# Masterbuilt Pro Dual Fuel Smoker - First Smokes with Q-View



## pastorgadget

I am a relative newbie, started smoking on a ECB this summer, with the help of this forum I have learned a lot. I wanted to upgrade and not have to maintain the fuel so much, and I am on a budget, less than $200 for the smoker.  So after reading the forums and reviews here and seeing what I can pick up at my local stores, (which I have a wide selection of) I decided on the Masterbuilt Pro Dual Fuel 2 Door smoker.

It is definate an upgrade to a ECB, the fire needs a little tending too but simpler compared to a ECB.  I have read some complaints on managing heat on the Master Built Propane smokers but too me it is fine considering what you get for the cost. If you want to set it and forget it cough up the cash and get a Bradley.  

First impressions are,

Good construction, simple assembly with good directions. 
Some have posted about the need to add an oven gasket. I looked into this but decided to wait and see how my first smoke went. I am glad I waited. I have not had much problem keeping the temp @  200-225, here in Michigan are temps 30-40. I will have to wait and see how it does in the summer. 
Dampers seem to be more than enough. 
I seasoned it. 













36515_4546588634719_1105257179_n.jpg



__ pastorgadget
__ Dec 25, 2012






When I seasoned it I found what has been pointed out by other posters, the flame pan does not work well with chips, chunks works better, it still runs a risk of flare up with chunks. I read on another post about using foil which I think will work well, or purchase a cast iron skillet. The thermometer on the door was about 20 degrees warmer than the digitial on the center rack. So not too far off.  I only use the exterior analog as a reference so I was fine with it. 

For my first smoke I smoked 2 slabs of ribs and chicken













526018_4553597369933_1456054543_n.jpg



__ pastorgadget
__ Dec 25, 2012
__ 1


















154966_4553669411734_331956495_n.jpg



__ pastorgadget
__ Dec 25, 2012






For my first smoke it all went well.  I pulled the ribs a little early but the chicken was good. One of the benefits is if you need more heat to finish off chicken just turn up the propane, simple and easy. One of the drawbacks of this smoker is the small water pan, in comparison to the ECB. The pan is good for about 2-3 hours then needs to be filled, but the lower  door gives you easy access. Adding wood chunk is very simple open the lower door and throw in a chunk.

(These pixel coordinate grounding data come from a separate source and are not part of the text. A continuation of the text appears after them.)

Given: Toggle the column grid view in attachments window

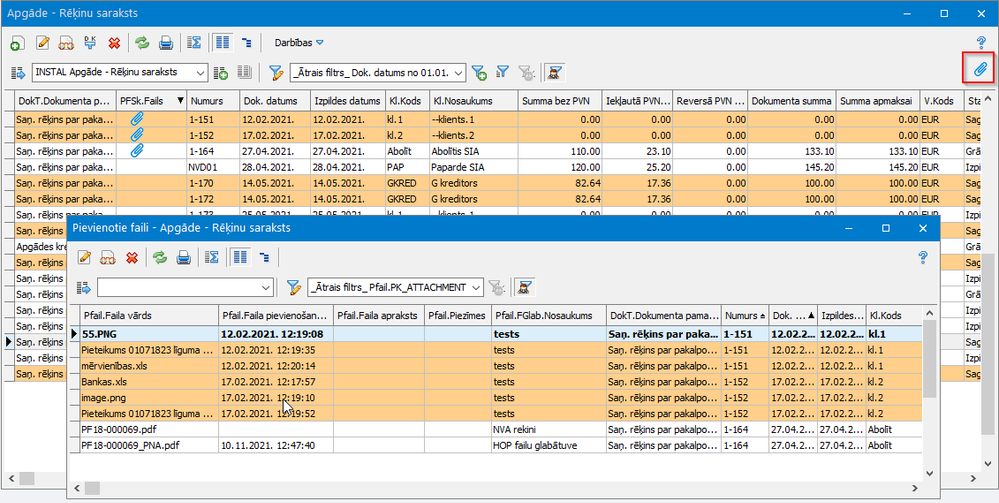Looking at the screenshot, I should (240, 257).
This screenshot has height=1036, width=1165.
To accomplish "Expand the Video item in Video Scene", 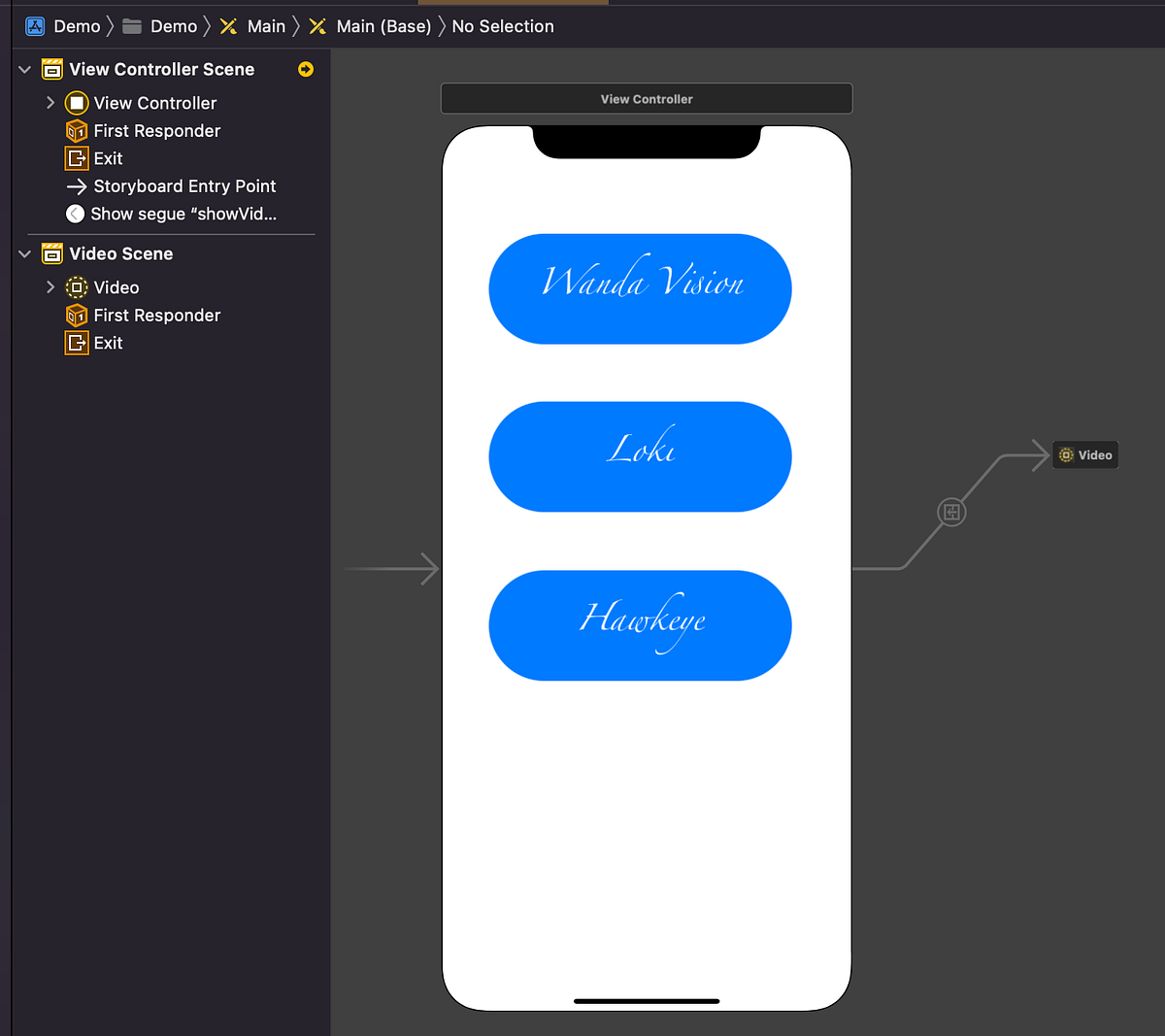I will pyautogui.click(x=50, y=287).
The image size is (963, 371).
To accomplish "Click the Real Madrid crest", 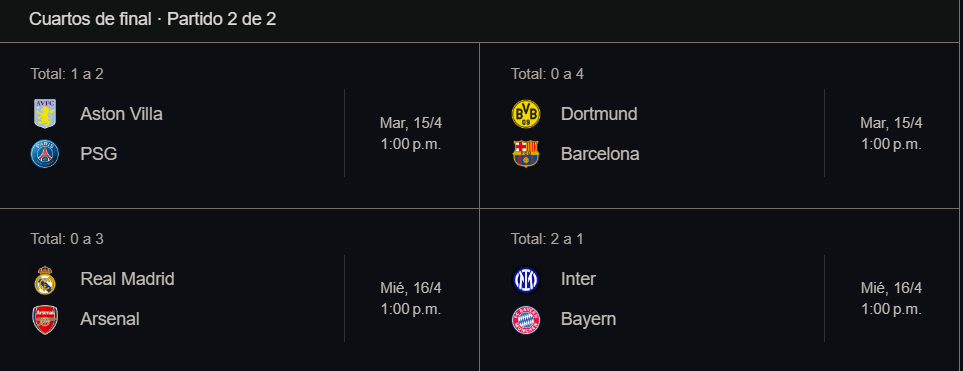I will coord(45,280).
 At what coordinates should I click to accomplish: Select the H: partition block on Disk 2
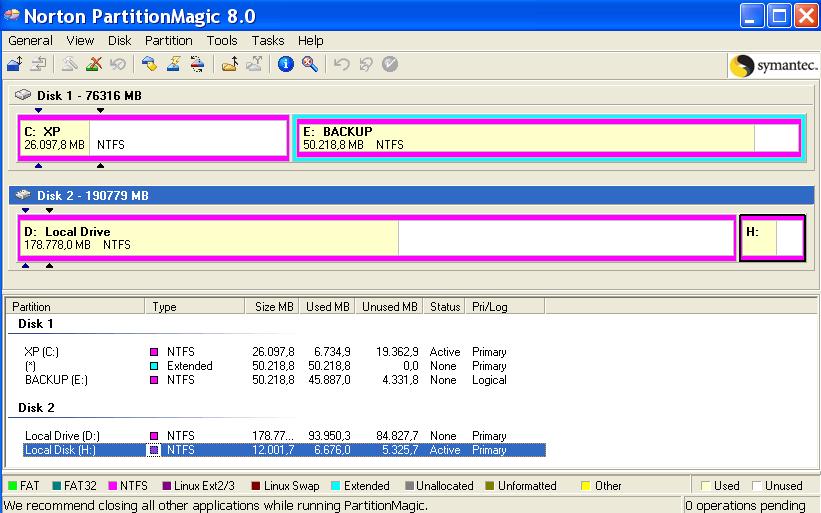(772, 238)
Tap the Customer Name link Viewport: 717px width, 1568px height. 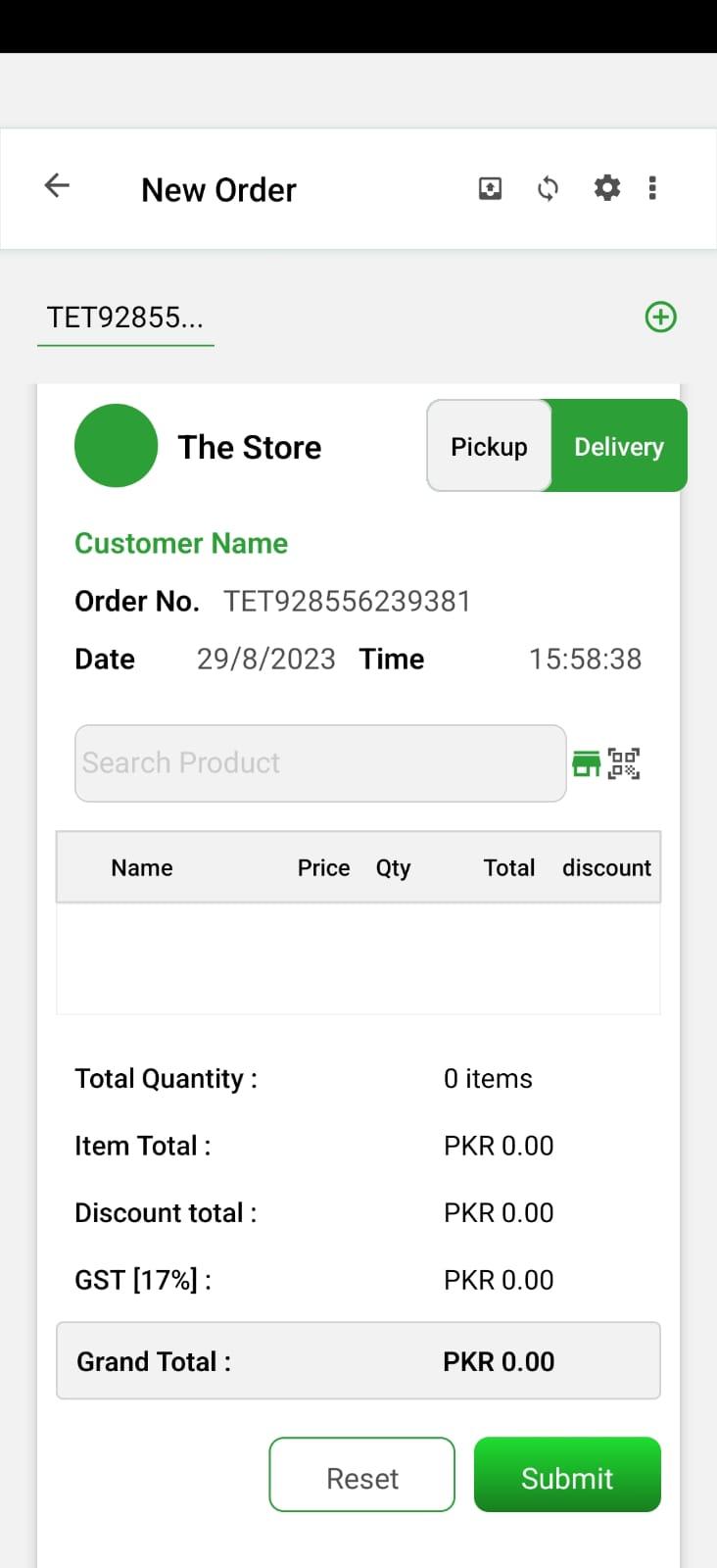181,543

Today I am smoking a turkey breast I have one digital prove in the bird and one hanging off a rack













525154_4561109677736_10295009_n.jpg



__ pastorgadget
__ Dec 25, 2012






I have given up on RF probes. I found Taylor Digital probes for $20 at Lowes, half the price of RF.  So I am happy. We will see how my bird turns out. My first turkey :) I will try to post some pics later.


----------



## pastorgadget

The smoked Turkey was good













409548_4563708542706_1210126064_n.jpg



__ pastorgadget
__ Dec 25, 2012






Smoke flavor was good, I used a marinade injected from Jamison's Smoke & Spice cookbook, Orange Juice, Chicken or Turkey Stock, and veg oil.  I also used a Beer can chicken stand, used a coke can filled with Chicken stock.  Turkey was good and moist.  8.5 smoke last 45 minutes I turned up the smoker to 300 to finish it.


----------



## so ms smoker

Looks like it turned out great!

  Mike


----------



## gwc082

Looks Good Man!  I just purchased this exact same smoker last week.  I'm installing an oven gasket this week around the door(s).  I'll shoot you an email and let you know how it goes!


----------



## warsmokeeagle

Pastorgadget, what method did you use on the ribs, 2-2-1?  How many wood chunks and how often did you add them? Just got this smoker last weekend, and looking forward to trying it out this weekend. What about the vents?  Thanks for the help!


----------



## pastorgadget

For my ribs I did not do 2-2-1 but I wish I did I think they would have turend out more tender.  Wood chucks I put 3-4 ever 2 hours, I found wrapping the chunks or chips in foil and making a pouch works well to prevent flare ups.  I have not tried using a small iron skillet as others have recommended yet..  As far as vents go I kept my closed for a good portion of the time. We were in the 30's last couple of weeks. I did open the top a little to help smoke flow but it did fine either way. The box is not air tight so it always has some draft too it.  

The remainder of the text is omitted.